After the market close Friday, Encysive Pharmaceuticals (ENCY) received an approvable letter from the Food and Drug Administration regarding its drug Thelin, which was under review for the treatment of pulmonary arterial hypertension. The approvable letter was not positive, however, as it contained concerns and observations which must be satisfied by the company before the drug would achieve FDA approval, including a request for additional clinical trial work.
The letter caused Encysive to trade down to $5 before the market opened this morning, after a previous close of $9.08. The stock, at the time of writing, has settled at $4.77. Our Options strategist notes that the option implied volatility has fallen to 74 from last week's level of 83, which suggests reduced price fluctuations.
The FDA letter also caused a flurry of downgrades by research firms. Needham & Company downgraded Encysive to Buy from Strong Buy. Brean Murray, First Albany and Oppenheimer & Co all downgraded the company to a Neutral position from a Buy position. CE Unterberg and Leerink Swann both downgraded the company further to an Underperform position, CE Unterberg from Buy, Leerink from Market Perform. All of the firms cited the FDA letter and the lack of clarity regarding if and when Thelin would reach the market.
The initial consensus among traders was that the FDA’s communication represented a substantial delay for Thelin, which gave a boost to Encysive’s primary drug-class competitor, Myogen (MYOG), the maker of Ambrisentan. Myogen was up $1.70 to $36.70 at mid-day. Analysts said the market appeared to be discounting that Thelin and Ambrisentan will be in roughly equal positions when Ambrisentan comes to market, with respect to the biotech segment, and that the two companies will now compete eye-to-eye to gain market share.
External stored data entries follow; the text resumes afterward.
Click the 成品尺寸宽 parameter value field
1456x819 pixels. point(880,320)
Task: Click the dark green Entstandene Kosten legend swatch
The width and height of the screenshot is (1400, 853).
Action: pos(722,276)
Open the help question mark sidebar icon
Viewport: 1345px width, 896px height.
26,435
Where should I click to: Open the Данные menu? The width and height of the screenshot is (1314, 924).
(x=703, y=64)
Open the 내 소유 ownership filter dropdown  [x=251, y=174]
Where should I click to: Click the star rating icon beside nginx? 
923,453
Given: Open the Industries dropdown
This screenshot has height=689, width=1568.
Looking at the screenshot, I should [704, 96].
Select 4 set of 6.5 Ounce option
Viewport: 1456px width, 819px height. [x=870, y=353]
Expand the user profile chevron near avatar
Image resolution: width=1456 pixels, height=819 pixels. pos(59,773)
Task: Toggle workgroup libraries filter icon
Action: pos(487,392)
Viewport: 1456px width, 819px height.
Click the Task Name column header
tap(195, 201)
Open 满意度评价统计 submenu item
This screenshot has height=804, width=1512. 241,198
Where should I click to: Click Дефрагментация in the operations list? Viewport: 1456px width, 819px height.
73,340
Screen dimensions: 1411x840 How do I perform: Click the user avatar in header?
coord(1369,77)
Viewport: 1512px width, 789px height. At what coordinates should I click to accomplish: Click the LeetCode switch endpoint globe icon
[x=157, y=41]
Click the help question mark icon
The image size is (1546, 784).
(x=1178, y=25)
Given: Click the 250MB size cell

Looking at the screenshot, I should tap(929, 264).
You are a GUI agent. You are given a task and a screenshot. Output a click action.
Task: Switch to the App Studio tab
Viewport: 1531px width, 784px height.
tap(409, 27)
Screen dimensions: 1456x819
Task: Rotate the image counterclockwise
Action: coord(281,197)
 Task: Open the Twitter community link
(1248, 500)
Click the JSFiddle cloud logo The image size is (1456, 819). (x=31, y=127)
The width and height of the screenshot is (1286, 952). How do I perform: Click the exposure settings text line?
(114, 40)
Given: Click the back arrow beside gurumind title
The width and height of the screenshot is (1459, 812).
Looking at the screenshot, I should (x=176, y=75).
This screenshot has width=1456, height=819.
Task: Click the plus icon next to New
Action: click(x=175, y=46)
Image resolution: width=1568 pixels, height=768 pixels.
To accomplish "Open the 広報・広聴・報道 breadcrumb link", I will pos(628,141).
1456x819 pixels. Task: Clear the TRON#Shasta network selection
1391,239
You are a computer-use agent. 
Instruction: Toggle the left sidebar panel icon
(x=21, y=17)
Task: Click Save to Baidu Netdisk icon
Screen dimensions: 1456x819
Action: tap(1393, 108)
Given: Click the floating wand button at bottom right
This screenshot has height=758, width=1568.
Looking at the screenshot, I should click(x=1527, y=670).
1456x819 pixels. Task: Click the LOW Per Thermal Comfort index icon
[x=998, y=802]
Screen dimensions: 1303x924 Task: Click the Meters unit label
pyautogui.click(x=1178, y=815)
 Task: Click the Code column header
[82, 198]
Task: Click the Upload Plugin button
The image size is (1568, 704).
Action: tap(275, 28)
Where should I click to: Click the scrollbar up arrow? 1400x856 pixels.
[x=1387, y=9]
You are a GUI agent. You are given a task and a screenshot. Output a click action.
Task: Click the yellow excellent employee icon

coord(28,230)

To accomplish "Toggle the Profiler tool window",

The chart for Encysive has one feature that is generally a large red flag, a very large bearish (down) gap back in December of 2005, notes our Technical analyst. A gap is simply a large difference between prior day closing and the high of the next day. In this case the gap was over $3, which given the stock was trading at a bit over $11 at the time is a huge percentage difference. This was followed by the stock recovering some of its lost ground (about 50%) with the stock then trading in a horizontal pattern in a very narrow range of price difference for many months. This could have given the impression that there was an all clear. However, it is important to learn that stocks that break out of tight ranges have very extreme price reactions. Those reactions can happen without warning. Further, prices then tend to persist in the direction of the break. That's what has happened here this morning with another very large bearish gap evident on the chart, nearly cutting the stock in half as this is written from the prior day.